Stored data section start

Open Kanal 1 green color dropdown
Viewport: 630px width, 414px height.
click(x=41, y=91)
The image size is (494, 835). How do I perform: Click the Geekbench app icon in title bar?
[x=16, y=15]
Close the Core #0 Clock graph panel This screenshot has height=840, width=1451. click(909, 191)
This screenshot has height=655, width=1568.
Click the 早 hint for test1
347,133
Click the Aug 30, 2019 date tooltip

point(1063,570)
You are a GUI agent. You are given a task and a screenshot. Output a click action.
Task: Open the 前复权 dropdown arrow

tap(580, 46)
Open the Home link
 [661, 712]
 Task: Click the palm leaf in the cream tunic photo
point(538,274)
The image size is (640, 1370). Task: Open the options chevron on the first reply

Stored data section end

▶ [Instructions to follow]: Within the entries, find all lines that contain "This" and copy each one.

▶ [Answer below]:
Close the Core #0 Clock graph panel This screenshot has height=840, width=1451. click(909, 191)
This screenshot has height=655, width=1568.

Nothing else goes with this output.